Factors Controlling Endosperm Cell Number and Grain Dry Weight in Wheat: Effects of Shading on Intact Plants and of Variation in Nutritional Supply to Detached, Cultured Ears
Australian Journal of Plant Physiology
11(3) 151 - 163
Published: 1984
Abstract
The association between endosperm cell number and grain dry weight, and the dependence of endosperm cell division on the availability of organic nutrients, have been investigated in wheat. Two different procedures were used to vary the supply of nutrients to the grains during the phase of cell division. Detached ears were cultured in solutions of sucrose (0-60 g 1-1) and glutamine (0.125-0.75 g N 1-1), or intact plants were exposed to high (560 µmol m-2 s-1) or low (55 µmol m-2 s-1) photon irradiance. Cell number per endosperm, and grain dry weight, were both responsive to the concentration of nutrients in the external medium, and to the level of photon exposure. Average dry weight per cell was relatively independent of the level of nutrition or of photon exposure until cell division had ceased but, in the later stages of grain-filling, dry weight per cell in the cultured ears displayed a dependence upon the concentration of nutrients in the external medium.

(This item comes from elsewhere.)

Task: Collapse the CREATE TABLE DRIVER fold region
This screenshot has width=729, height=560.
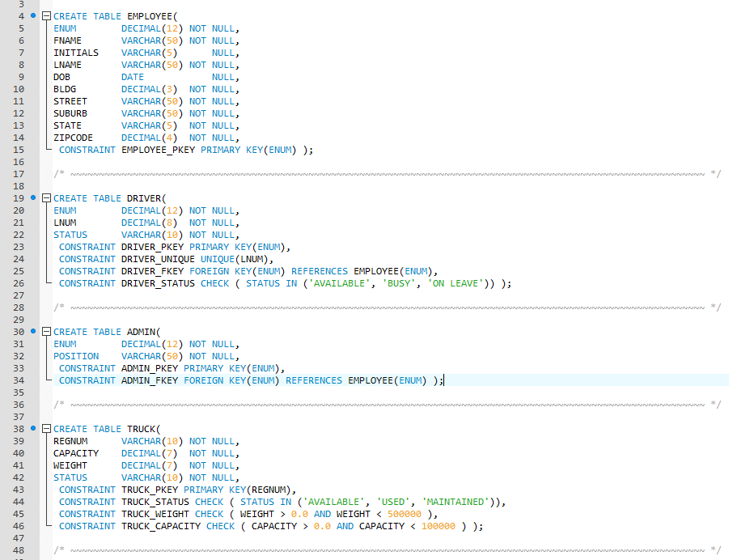Action: pyautogui.click(x=45, y=197)

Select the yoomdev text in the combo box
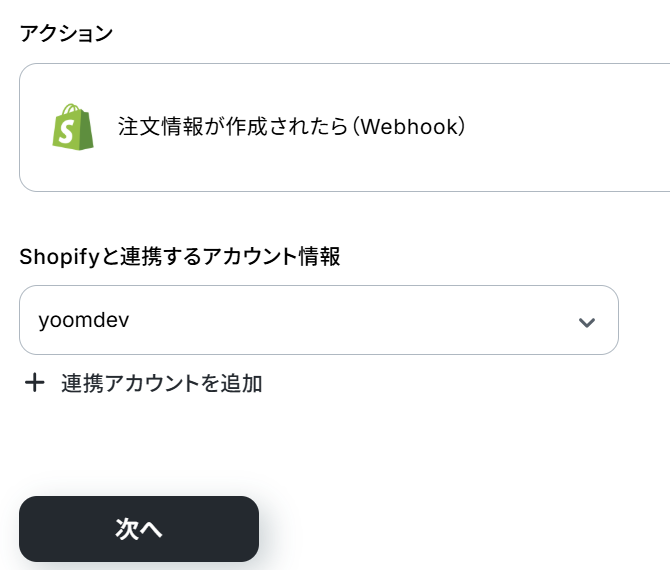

Amounts of sucrose, other soluble carbohydrates and soluble amino nitrogen were extracted from the grains and, on a per grain basis, the amounts of all fractions varied in response to variation in the level of nutrients supplied to the ears, and to photon exposure. However, concentrations of these nutrients in the developing grains, calculated on a dry weight or water basis, were not associated with the rate of cell division in the grains.
While the evidence gathered supports the notion that growth (in cell number, and dry weight) of the developing endosperm is controlled inter alia by the provision of organic nutrients, the nature of the controlling mechanism is obscure. It seems that cellular division is not affected directly by nutritional supply through a mechanism involving the concentration of substrates for energy and protein synthesis within the developing grain.